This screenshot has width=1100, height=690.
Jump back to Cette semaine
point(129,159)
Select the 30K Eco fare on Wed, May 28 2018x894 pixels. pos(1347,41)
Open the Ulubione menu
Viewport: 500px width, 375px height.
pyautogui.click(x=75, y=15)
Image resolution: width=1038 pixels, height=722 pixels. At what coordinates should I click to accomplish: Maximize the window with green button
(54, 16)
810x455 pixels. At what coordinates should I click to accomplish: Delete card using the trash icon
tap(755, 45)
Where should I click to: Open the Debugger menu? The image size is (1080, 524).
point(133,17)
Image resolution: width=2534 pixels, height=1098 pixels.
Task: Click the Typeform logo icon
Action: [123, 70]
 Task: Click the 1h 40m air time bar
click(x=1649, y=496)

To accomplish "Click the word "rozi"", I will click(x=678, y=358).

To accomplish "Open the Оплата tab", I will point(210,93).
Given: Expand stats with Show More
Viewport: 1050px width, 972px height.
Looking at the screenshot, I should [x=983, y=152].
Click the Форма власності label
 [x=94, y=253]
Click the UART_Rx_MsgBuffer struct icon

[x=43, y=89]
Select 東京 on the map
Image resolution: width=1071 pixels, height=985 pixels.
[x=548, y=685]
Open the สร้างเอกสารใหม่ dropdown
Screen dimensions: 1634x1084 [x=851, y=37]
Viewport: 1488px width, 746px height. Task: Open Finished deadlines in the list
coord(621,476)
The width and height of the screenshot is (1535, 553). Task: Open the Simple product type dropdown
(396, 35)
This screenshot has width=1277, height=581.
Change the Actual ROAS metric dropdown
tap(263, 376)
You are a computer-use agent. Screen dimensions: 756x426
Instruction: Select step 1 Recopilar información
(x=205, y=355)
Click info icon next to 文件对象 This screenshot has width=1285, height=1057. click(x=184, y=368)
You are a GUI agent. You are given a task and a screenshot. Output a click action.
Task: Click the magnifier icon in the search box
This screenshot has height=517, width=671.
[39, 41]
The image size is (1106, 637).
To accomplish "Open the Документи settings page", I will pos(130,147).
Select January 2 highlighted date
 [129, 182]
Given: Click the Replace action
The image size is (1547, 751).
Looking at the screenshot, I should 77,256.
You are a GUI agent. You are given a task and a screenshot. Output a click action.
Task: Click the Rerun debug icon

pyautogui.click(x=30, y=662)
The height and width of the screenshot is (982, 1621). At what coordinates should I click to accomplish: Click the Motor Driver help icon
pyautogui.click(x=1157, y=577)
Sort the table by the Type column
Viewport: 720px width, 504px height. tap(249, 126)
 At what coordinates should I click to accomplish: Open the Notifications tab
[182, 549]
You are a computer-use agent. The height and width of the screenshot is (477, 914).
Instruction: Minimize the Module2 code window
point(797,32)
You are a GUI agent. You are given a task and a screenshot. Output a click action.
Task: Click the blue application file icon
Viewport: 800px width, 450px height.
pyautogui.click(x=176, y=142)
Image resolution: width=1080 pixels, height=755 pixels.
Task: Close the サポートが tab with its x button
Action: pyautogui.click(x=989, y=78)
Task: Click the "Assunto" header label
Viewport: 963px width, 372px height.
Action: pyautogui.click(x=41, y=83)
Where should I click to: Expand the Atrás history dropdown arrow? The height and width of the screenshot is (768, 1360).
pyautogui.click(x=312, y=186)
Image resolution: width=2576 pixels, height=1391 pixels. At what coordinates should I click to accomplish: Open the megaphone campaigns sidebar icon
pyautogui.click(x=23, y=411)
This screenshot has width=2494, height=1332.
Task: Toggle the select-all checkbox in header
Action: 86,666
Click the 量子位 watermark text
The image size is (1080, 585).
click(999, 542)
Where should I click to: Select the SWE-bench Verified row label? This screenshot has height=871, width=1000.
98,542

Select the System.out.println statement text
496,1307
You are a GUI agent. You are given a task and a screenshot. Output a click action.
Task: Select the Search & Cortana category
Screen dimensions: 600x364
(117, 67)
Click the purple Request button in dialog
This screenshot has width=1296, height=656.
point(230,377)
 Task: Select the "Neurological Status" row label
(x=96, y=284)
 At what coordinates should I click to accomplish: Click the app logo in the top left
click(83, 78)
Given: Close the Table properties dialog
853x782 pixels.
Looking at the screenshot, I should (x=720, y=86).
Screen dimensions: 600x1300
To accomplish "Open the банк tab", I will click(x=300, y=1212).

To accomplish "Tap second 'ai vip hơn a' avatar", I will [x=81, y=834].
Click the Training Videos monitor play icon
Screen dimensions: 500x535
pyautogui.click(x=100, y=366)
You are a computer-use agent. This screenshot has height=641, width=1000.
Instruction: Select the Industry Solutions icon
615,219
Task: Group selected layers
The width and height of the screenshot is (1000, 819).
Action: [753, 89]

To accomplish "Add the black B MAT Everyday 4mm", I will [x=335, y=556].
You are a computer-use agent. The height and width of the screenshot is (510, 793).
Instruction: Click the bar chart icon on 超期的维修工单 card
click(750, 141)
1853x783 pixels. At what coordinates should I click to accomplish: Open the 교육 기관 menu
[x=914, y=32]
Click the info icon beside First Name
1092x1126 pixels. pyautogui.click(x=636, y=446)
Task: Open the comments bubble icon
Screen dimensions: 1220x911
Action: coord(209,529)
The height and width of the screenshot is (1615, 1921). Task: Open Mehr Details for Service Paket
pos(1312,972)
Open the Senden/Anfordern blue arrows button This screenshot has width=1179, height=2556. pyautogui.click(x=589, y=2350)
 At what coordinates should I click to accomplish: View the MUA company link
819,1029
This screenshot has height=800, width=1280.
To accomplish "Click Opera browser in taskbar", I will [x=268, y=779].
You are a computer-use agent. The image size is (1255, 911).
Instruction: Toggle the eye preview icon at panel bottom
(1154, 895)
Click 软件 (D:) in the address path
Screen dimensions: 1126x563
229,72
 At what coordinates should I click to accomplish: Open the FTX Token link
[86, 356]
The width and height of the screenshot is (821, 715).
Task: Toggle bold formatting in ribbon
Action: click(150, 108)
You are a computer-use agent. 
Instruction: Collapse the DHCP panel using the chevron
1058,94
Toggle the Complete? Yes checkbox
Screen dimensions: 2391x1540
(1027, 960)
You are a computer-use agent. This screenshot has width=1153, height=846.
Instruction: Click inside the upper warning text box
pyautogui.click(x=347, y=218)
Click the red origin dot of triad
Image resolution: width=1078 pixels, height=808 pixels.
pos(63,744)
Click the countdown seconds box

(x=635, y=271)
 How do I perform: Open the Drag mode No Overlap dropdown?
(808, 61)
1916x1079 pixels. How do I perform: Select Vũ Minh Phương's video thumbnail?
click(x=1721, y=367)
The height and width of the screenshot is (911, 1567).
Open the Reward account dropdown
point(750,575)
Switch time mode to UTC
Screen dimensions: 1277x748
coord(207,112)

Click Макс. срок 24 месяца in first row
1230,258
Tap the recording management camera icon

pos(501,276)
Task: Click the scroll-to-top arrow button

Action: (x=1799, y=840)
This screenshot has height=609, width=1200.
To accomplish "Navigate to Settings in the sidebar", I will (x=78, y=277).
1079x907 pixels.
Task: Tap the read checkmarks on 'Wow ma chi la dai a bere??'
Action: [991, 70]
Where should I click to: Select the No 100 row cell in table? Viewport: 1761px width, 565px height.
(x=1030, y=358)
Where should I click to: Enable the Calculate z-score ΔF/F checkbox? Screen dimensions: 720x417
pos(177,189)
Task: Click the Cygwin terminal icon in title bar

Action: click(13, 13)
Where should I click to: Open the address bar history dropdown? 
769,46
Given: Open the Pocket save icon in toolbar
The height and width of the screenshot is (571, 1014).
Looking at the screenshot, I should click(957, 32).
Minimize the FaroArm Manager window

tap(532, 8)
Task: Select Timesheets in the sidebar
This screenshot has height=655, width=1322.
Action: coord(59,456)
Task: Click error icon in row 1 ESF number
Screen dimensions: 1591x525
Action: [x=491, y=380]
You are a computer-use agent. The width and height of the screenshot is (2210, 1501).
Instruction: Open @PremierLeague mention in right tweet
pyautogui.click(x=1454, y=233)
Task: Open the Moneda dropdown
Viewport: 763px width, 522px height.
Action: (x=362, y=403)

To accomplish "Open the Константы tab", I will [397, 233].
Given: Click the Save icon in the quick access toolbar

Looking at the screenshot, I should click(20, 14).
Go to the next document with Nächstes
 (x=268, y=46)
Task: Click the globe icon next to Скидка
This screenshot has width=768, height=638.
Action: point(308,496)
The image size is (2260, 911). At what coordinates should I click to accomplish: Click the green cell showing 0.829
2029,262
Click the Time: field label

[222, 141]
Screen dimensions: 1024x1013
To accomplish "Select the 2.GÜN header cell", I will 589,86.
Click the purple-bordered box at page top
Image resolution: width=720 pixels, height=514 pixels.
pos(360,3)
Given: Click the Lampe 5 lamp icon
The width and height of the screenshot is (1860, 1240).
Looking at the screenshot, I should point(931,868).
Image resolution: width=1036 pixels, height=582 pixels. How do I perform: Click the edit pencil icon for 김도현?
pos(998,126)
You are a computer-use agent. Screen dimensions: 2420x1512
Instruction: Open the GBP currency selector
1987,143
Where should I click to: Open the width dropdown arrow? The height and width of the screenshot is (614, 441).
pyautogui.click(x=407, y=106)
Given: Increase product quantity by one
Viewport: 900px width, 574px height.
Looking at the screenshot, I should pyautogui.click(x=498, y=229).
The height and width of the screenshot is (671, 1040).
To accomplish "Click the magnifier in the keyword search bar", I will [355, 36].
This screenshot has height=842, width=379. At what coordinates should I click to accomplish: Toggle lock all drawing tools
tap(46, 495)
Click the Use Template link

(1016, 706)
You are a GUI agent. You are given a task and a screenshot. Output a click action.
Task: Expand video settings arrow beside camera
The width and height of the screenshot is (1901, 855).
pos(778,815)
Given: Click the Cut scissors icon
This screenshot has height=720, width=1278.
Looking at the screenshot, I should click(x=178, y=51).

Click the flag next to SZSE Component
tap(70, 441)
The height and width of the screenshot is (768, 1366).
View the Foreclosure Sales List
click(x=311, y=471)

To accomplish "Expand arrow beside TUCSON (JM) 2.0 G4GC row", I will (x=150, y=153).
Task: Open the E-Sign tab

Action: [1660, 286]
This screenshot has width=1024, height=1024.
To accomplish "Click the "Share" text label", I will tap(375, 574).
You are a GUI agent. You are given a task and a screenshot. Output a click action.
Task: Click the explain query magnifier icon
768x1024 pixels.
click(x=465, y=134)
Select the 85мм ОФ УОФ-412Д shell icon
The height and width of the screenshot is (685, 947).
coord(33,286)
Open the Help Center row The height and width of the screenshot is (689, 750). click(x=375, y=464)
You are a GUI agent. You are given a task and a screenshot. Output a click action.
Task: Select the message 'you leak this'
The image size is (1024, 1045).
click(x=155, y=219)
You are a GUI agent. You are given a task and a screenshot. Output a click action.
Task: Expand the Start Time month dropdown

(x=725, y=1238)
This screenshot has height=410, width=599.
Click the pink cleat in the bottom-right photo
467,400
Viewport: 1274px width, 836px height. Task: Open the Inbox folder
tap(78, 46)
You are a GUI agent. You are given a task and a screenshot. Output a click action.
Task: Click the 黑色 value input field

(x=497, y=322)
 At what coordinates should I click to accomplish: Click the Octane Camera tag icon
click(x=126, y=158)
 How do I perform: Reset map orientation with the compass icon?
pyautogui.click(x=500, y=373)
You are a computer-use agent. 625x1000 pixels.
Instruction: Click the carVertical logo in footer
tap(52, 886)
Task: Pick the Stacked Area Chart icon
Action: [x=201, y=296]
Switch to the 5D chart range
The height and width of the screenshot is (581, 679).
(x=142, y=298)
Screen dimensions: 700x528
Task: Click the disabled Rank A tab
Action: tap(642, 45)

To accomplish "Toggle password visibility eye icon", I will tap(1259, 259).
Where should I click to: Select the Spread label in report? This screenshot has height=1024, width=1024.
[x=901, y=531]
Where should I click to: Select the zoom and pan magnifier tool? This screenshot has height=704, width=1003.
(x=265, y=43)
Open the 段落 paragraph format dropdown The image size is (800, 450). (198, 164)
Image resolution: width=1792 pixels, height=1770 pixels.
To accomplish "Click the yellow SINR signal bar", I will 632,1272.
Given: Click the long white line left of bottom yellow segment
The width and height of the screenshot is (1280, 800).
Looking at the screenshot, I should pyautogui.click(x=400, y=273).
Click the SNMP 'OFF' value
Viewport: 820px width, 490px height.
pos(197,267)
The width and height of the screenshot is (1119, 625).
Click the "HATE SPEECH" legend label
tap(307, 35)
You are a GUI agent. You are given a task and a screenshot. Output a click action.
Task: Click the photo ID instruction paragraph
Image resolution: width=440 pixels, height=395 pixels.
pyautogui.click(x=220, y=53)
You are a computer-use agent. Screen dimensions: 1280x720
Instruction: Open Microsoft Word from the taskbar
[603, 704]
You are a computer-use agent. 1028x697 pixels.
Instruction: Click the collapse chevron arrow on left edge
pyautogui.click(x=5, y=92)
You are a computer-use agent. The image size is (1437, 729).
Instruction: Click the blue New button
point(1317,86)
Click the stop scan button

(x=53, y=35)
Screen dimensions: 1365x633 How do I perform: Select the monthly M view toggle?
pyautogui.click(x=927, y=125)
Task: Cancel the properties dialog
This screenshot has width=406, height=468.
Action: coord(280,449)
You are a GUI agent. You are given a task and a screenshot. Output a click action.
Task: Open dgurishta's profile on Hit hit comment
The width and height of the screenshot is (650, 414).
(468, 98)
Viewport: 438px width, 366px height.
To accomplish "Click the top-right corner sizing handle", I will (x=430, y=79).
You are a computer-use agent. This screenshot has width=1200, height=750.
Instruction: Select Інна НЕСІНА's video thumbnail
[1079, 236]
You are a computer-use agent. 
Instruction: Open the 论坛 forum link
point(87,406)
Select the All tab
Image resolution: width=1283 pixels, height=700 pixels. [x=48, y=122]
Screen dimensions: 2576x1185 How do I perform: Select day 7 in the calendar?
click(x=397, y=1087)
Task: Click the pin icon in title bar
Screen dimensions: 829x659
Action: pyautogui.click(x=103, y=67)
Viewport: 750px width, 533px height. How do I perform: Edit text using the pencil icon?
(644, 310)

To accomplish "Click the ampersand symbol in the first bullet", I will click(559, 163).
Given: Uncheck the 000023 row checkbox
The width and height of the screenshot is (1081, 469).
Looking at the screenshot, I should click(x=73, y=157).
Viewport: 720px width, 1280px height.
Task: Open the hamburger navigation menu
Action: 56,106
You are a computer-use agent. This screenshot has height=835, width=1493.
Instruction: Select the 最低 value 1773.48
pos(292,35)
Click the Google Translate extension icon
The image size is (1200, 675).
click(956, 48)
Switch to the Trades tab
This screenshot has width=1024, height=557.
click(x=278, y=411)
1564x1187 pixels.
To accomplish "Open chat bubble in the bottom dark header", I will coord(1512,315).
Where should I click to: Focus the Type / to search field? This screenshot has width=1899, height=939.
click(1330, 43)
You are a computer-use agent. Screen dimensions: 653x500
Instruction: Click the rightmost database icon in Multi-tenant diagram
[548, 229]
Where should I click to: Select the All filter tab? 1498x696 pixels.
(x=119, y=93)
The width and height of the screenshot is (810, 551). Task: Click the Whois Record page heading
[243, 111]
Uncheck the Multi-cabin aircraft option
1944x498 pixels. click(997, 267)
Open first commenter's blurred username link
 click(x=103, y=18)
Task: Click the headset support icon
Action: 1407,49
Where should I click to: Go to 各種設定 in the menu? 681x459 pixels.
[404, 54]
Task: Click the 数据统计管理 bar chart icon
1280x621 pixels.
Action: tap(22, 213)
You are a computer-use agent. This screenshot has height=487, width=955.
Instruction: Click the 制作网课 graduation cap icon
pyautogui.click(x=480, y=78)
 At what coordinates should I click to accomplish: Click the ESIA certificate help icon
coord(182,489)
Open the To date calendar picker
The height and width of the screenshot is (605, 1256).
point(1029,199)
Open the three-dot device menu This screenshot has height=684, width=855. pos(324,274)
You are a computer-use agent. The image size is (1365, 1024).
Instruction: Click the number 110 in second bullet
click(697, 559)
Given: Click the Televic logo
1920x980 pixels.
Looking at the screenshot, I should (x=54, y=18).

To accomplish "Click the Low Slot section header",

TASK TO CARRY OUT:
Tell how many lines of the data above contain the word "paragraph", giving the number by itself.

RESPONSE TO THIS TASK:
2